Pazartesi, Kasım 02, 2009

ellis kadınları bu defa bıçaksız



çok şaşaalı laflarla büyüyen ve damarlarının üstü mavi kalemlerle işaretli, gülümseyen, kedi sarısı saçlarının içinden küçük düğümler ve kahverengi ipler geçen, kavuniçi elbisesinin omuzlarından dökülen dantellerinin üzerine hafıza kaybı yaşayan bir akrabadan hatıra kirlenmiş elmas bir broş geçirmiş bir kadın çınar ağaçlarının altında birikmiş ve kurumuş kahverengi yapraklara basmaya dikkat ederek yürüdüğü kaldırımdan davet edildiği, su boruları öndeki gül bahçesine doğru kayan krem rengi eve geldiğinde tavuk karası kıvamında akşam olmuştu, tepelerin üzerinde lacivert pelerinli adamlar belirmişçesine heyecan kapladı içini, okuduğu bir romanı hatırladı; paslanmış yarı değerli taşlı broşları kabanından, beyaz ütüsüz gömleğinden ve tüysüz ve ölü derisinden geçirdiği saniyelerle yaşayan adamların olduğu bir romandı, bir otel yanıyordu şömineden sıçrayan ateşlerle, trabzanlarda orta yaşlı çirkin bir kadın duruyordu, taa zamanında yanlış seçimi yaptığı için saçları hep kirli, otel yanmaya devam ediyordu ağır halıları, yüksek tavanları, suratsız garsonlarıyla, broşlar pembe deriyle sevişiyorlardı, kaynıyorlardı birbirlerinin içine ve mikroplanıyorlardı yavaşça, algılayarak.
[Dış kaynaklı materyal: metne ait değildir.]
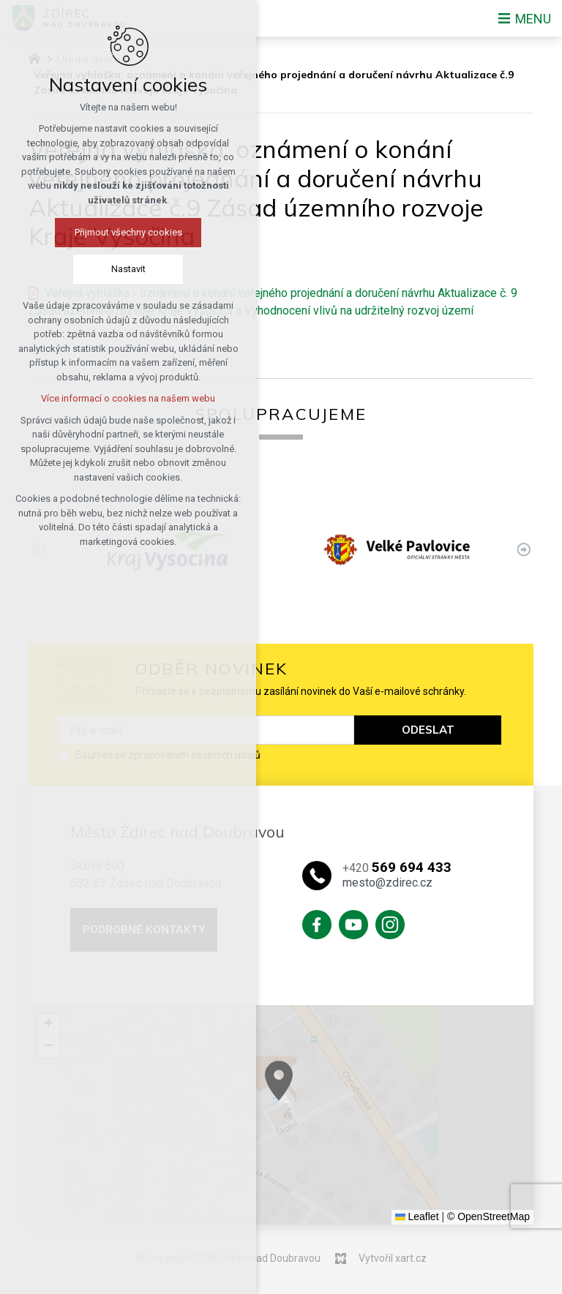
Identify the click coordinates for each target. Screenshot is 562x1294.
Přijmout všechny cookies (76, 232)
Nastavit (76, 268)
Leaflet (417, 1216)
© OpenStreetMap (488, 1216)
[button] (315, 1091)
kapı aralıktı, müzik sesi gelmiyordu, yanda sallanan söğüdün dalları vuruyordu ikinci kattaki banyo penceresine, ve gölgesi küvete doğru düşüyordu, biliyordu; banyonun yerini, küvetin beyazlığını, küçük sarı lekelerini, ev buz gibi olurdu ama su her zaman sıcak, salon tezgahının altındaki dolaptan alınmış kristal kadehlerden içtiği pembe şarabı, vücudu temizlenirken, duyuları acıya doğru açılırken her geçen dakika, ve duyulurken içerden raylardan korkunç bir gürültüyle geçen yataklı tren sesi çıkarmaya çalışan adam.




midesi bulanmıyordu, çok büyük küpeler takmış, vicodin kollu kadınlarla, bütün yaşamlarını küvöz oksijeniyle geçiriyormuş gibi duran çok güzel adamlarla konuşmaktan çekinmiyordu beklediği kadar, biraz gözleri seğiriyor, kirpiklerine acemice sürdüğü maskara göz bebeğine değiyor, batıyordu, yanağını aşağı doğru çekiyordu maskaralar çıksın gözünün içinden diye, burnunu çekiyordu sonra, mor bir kadehle ne kadar çok lunapark kurulabileceğinin yeni ayırdına varıyordu, ne çok duvar yıkılabileceğinin, kaç vücudun aldatılabileceğinin, nasıl güzel sesler çıkarabileceğinin bu mor kadehin, içindeki parlak limon sarısı sıvıyla, loş turuncu ışıkta parlayan. hayır diyordu adam, parmakları havadaki ametal oranlarıyla bir derdi varmış gibi oynuyordu, korkak antiloplar gibi kaçışıyoruz, ne zaman beyaz korumalı tanklar görsek sokaklarda, kendi dışkılarımıza bulandırılsak, kızsak, bağırsak, sonunda yine kaçıyoruz, susuyoruz, yaralarımızla kalıyoruz ve iyileşmelerini bekliyoruz', kızarıyordu adam, çene kemiği güzeldi, derdi güzeldi, onunla yalnız kalınabilirdi, baş başa, veya kendi kollarının ve dizlerinin sadakatine terk edilerek.




yüksek tavanlı ve lekeli küvetli bu evde uyanacağını içten içe seziyordu ama saklayacaktı bu sırrı, içinde, diğer bütün hayaletleriyle birlikte, bütün günahları, kendini sevmediği dakikaları, yemediği bütün öğünleri ve gitmediği şehirleriyle birlikte, büyütüp, içine sığmaz hale gelene kadar, ki birbirleriyle sürtüşüp yıpranmasınlar diyeydi zaten, bunca sıvı alımı, bunca unutkanlık, mahmurluk üreten.